As Foyle passed on, he observed a man hurrying towards him and recognised Malley. Abruptly the superintendent turned his back and, leaning his arms upon a low stone wall, seemed lost in contemplation of a little churchyard. When the divisional inspector had passed on, Foyle resumed his walk.

It cost him some little trouble to find the road in which the motor-car had been left derelict. The sodden earth still retained wheel tracks, and it needed but a glance to show that the car had been removed but a few hours before. He walked on till he came to the

place where Green had found the strip of brown cloth, which was fairly plain to find, for the footsteps of Green and the other police officers when they followed the trail ceased there as Grell's had done.

Here he drew a small pocket-compass from his waistcoat pocket, and pressing a spring released the needle. As it came to rest he thrust aside the hazel bushes and plunged in among the undergrowth. Now and again he consulted the compass as he walked leisurely forward, wet branches brushing his face and whipping at his clothes. For the brief portion of the way a keeper's path facilitated his progress, but at last he was forced to abandon this and return to the wilder portion of the wood. He was making a detour which he hoped would lead him to the back of Dalehurst Grange.

At last he could see a clear space ahead of him, and in a little, sinking on his knees on a bank, was peering downhill to an old-fashioned, Jacobean manor-house, from whose chimney smoke was lazily wreathing upward. Between him and the house a meadow sloped for a hundred yards, and the back of the house was bounded by an irregular orchard.

"Pity I didn't think to bring a pair of field-glasses," muttered Foyle, as his eyes swept the place. "I can't tell how those mullioned windows are protected. Well, I may as well make myself comfortable, I suppose."

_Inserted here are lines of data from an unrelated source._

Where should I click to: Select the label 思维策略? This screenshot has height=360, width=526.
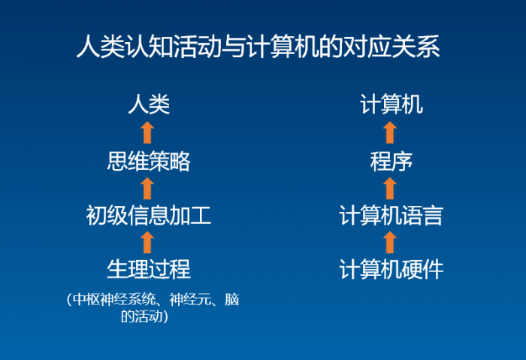coord(148,161)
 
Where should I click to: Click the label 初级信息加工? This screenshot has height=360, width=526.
coord(148,216)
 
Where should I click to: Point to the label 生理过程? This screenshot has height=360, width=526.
coord(148,268)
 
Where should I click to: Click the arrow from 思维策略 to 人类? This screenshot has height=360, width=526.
coord(147,132)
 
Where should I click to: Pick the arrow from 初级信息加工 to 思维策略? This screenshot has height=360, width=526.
coord(147,189)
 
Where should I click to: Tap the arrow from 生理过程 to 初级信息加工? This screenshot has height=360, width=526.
coord(147,242)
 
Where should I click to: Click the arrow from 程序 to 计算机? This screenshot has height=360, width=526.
coord(389,132)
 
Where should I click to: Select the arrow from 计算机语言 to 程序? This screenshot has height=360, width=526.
coord(389,189)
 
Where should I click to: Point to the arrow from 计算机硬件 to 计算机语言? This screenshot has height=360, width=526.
coord(389,242)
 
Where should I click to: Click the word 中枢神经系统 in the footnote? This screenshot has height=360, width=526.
coord(110,301)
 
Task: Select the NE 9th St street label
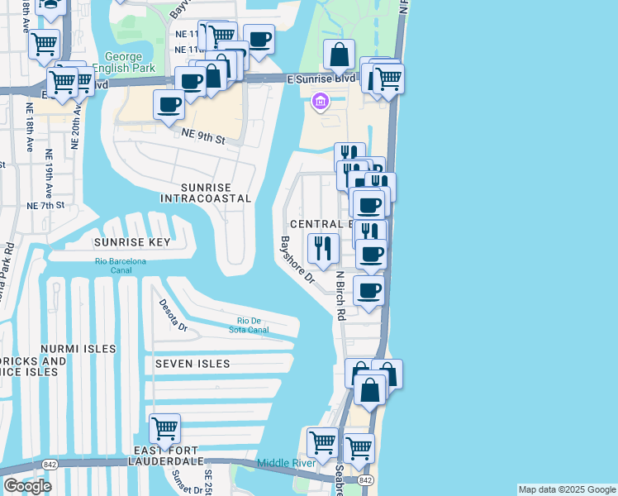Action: [x=202, y=140]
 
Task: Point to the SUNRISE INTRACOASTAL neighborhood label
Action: [x=206, y=193]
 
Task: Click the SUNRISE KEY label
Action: [x=131, y=242]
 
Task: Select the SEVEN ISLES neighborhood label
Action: [x=192, y=364]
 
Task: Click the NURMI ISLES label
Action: [x=67, y=349]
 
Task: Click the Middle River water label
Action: [x=287, y=463]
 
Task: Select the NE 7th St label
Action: [x=45, y=205]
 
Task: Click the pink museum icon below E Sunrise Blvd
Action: [x=320, y=102]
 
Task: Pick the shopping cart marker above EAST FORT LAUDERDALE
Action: [x=164, y=430]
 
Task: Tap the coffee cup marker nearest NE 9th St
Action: [x=169, y=105]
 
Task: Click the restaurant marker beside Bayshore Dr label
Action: [x=322, y=247]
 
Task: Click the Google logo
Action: [x=27, y=485]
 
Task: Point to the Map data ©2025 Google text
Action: [x=567, y=489]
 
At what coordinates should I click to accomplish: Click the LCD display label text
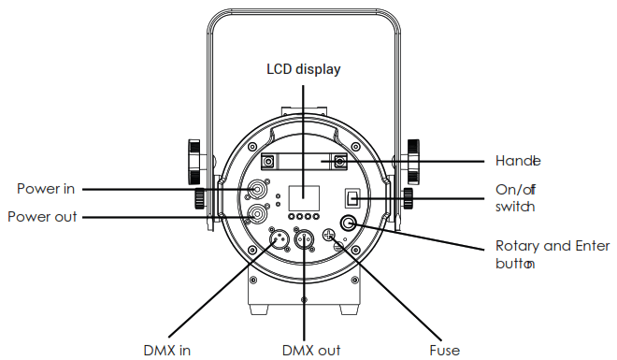pyautogui.click(x=304, y=69)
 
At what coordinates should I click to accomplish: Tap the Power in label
pyautogui.click(x=46, y=189)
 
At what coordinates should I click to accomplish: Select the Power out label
pyautogui.click(x=42, y=217)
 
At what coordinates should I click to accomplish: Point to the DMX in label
pyautogui.click(x=166, y=350)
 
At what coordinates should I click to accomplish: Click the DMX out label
pyautogui.click(x=311, y=350)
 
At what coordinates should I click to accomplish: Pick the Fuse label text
pyautogui.click(x=445, y=350)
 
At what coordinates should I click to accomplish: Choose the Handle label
pyautogui.click(x=518, y=161)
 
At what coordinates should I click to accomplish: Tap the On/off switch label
pyautogui.click(x=515, y=198)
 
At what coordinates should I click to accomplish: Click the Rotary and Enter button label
pyautogui.click(x=552, y=254)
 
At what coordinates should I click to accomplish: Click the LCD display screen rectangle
pyautogui.click(x=304, y=198)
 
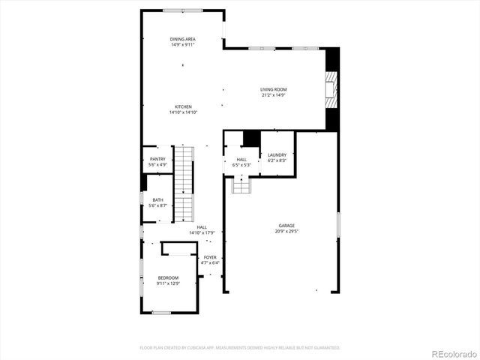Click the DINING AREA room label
(x=183, y=39)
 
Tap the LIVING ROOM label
(x=274, y=89)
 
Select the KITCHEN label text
(x=183, y=106)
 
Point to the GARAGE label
(x=286, y=226)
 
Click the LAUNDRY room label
(x=277, y=155)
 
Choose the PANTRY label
(x=158, y=159)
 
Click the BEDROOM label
(x=168, y=278)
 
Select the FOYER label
(x=210, y=257)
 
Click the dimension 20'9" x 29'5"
(x=286, y=232)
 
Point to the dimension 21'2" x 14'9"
(x=274, y=95)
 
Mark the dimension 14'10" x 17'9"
(x=202, y=232)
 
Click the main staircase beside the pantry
(x=184, y=184)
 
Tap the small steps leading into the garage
(x=240, y=184)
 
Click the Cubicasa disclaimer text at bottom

A little search rewarded him with a great oak tree, and in the fork of a branch twenty feet high he found an easy seat from which he could watch the house without any great risk of being seen himself. Immobile as a statue, he remained till long after dusk had fallen and a steady light appeared at one of the windows.

It was, in fact, ten o'clock, and the light had disappeared when he dropped quietly to earth and, with quick footsteps, began to cross the meadow to the orchard.

Under the fruit trees the detective moved slower and held his stick before him, softly tapping the ground as though he were blind. He had not taken half-a-dozen steps before the stick touched something stretched about a foot from the ground. Stooping, he groped in the darkness.

"A cord," he muttered. "Now I wonder if that is merely a precaution against burglars or——" and, stepping over the obstacle, he went on cautiously feeling his way. Twice more he found cords stretched across the grass, so that an unwary intruder might be tripped up, but his caution enabled him to avoid them.